A Bíblia alerta de forma
muito clara que, ao longo da história, surgiriam ensinos que pareceriam
espirituais, mas que na verdade se afastariam da verdade. Por isso, o cristão é
chamado a não aceitar tudo sem examinar, mas a conferir cada mensagem à luz das
Escrituras. O próprio Senhor Jesus advertiu que o engano viria disfarçado de
religiosidade, e que nem tudo aquilo que parece santo vem de Deus.
O apóstolo Paulo escreveu
que haveria um tempo em que muitos não suportariam a sã doutrina, preferindo
ouvir aquilo que agrada ao coração. Ele diz:
“Porque virá tempo em que
não suportarão a sã doutrina; mas, tendo comichão nos ouvidos, amontoarão para
si doutores conforme as suas próprias concupiscências; e desviarão os ouvidos
da verdade, voltando às fábulas.” (2 Timóteo 4:3-4)
Esse alerta mostra que o
perigo não está apenas em quem ensina, mas também em quem quer ouvir apenas
mensagens agradáveis, promessas de vitória e palavras que não confrontam o
pecado.
A Escritura também ensina
que falsas doutrinas muitas vezes mantêm aparência de espiritualidade. Paulo
escreveu que haveria pessoas “tendo aparência de piedade, mas negando a
eficácia dela” (2 Timóteo 3:5). Isso significa que pode existir culto,
emoção, linguagem religiosa e até manifestações impressionantes, sem que haja
verdadeira transformação interior. A fé bíblica não se sustenta em aparência,
mas na ação real da Palavra na vida do homem.
Outro alerta forte está na
carta de Pedro, onde ele diz que surgiriam falsos mestres dentro do próprio
meio religioso. O texto afirma:
“Assim como houve entre o
povo falsos profetas, também entre vós haverá falsos mestres, que introduzirão
encobertamente heresias de perdição…” (2 Pedro 2:1).
Pedro continua dizendo que
muitos seguiriam esses ensinos, e que alguns fariam da fé um meio de ganho:
“E por avareza farão de vós
negócio com palavras fingidas…” (2 Pedro 2:3).

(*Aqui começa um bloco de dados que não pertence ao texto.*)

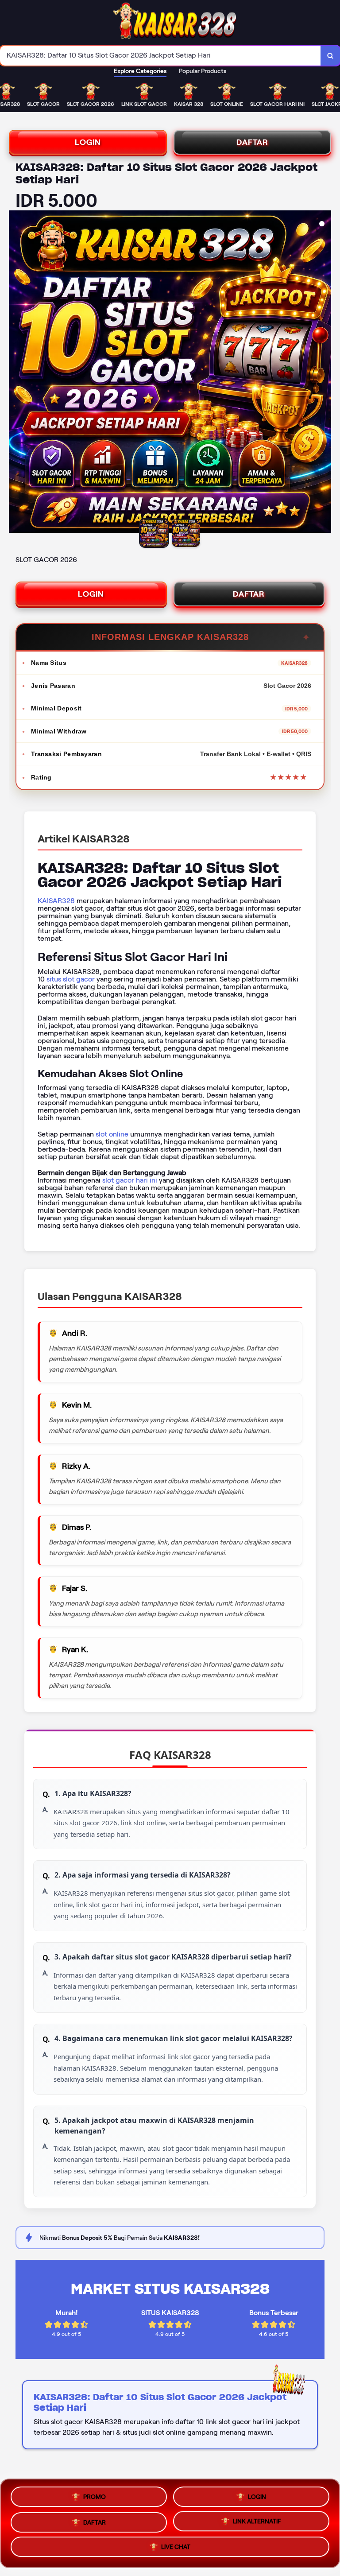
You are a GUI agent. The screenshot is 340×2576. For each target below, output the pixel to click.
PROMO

Esse versículo mostra que a
Bíblia já advertia sobre o perigo de transformar a religião em comércio, usando
promessas e palavras bonitas para obter vantagens.
O apóstolo Paulo também
alertou contra a mudança do verdadeiro Evangelho. Ele escreveu aos gálatas:
“Ainda que nós ou um anjo do
céu vos anuncie outro evangelho além do que já vos tenho anunciado, seja
anátema.” (Gálatas 1:8).
Aqui fica claro que nem toda
mensagem que usa o nome de Deus é verdadeira. Se o ensino muda o Evangelho,
deixa de ser a mensagem de Cristo, por mais convincente que pareça.
A Bíblia também mostra que o
excesso de confiança em sinais, emoções ou espetáculos pode levar ao engano.

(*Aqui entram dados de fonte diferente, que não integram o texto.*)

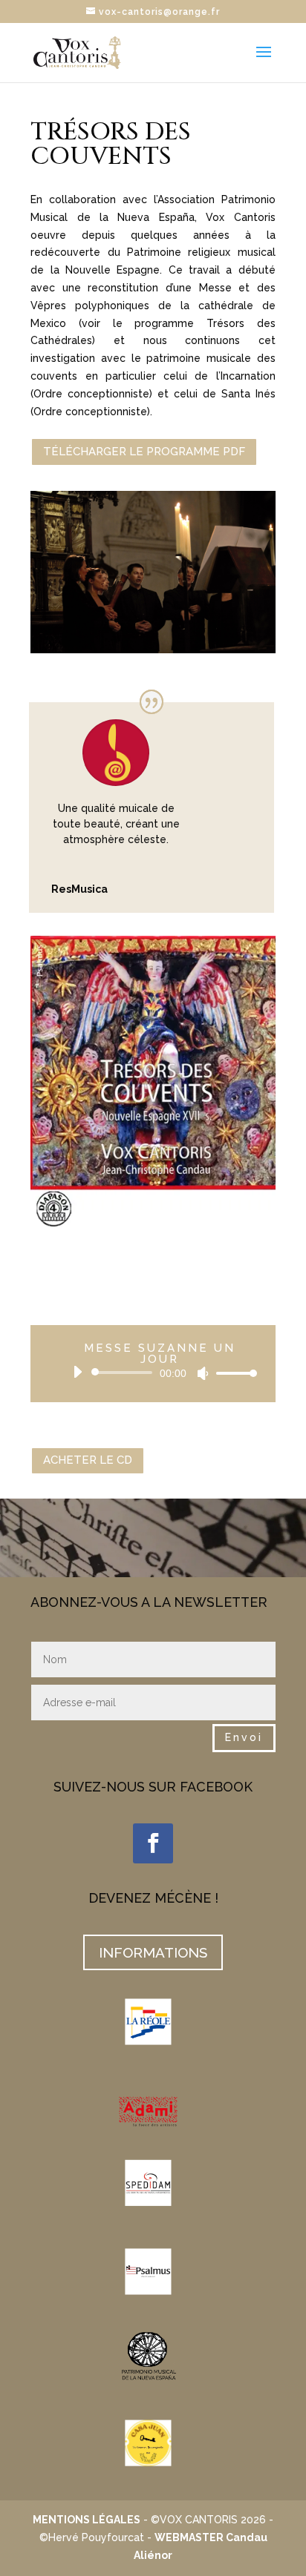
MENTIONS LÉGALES (86, 2520)
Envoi (244, 1737)
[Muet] (202, 1373)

Paulo disse que sua pregação não se baseava em impressionar pessoas, mas na
verdade de Deus:
“A minha palavra e a minha
pregação não consistiram em palavras persuasivas de sabedoria humana, mas em
demonstração do Espírito e de poder, para que a vossa fé não se apoiasse na
sabedoria dos homens, mas no poder de Deus.” (1 Coríntios 2:4-5).

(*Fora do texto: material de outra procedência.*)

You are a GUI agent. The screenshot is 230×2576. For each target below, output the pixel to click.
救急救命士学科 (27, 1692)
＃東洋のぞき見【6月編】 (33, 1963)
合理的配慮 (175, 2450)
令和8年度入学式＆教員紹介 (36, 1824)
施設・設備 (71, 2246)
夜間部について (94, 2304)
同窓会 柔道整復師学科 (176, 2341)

Isso ensina que a fé verdadeira não depende de show, nem de performance, nem de técnicas para emocionar, mas da ação do Espírito por meio da Palavra.
O próprio Jesus advertiu que
nem todos os que parecem espirituais realmente pertencem a Ele. Em Mateus está
escrito:
“Nem todo o que me diz:
Senhor, Senhor! entrará no reino dos céus… Muitos me dirão naquele dia: Senhor,
Senhor, não profetizamos nós em teu nome?… E então lhes direi: Nunca vos
conheci; apartai-vos de mim, vós que praticais a iniquidade.” (Mateus
7:21-23).
Esse texto mostra que pode
haver profecia, milagres e manifestações, e ainda assim faltar obediência
verdadeira.
Por isso, a Bíblia ensina
que o padrão final da fé é a própria Escritura. Paulo escreveu:
“Toda a Escritura é
inspirada por Deus e útil para ensinar, para redarguir, para corrigir, para
instruir em justiça.” (2 Timóteo 3:16).
E Jesus declarou:
“Santifica-os na verdade; a
tua palavra é a verdade.” (João 17:17).
A fé cristã não se baseia em
espetáculo, não se baseia em emoção, não se baseia em promessas de
prosperidade, nem em aparência espiritual.
A fé verdadeira permanece
firme quando está fundamentada na Palavra de Deus, porque somente a verdade das
Escrituras é capaz de guardar o homem do engano.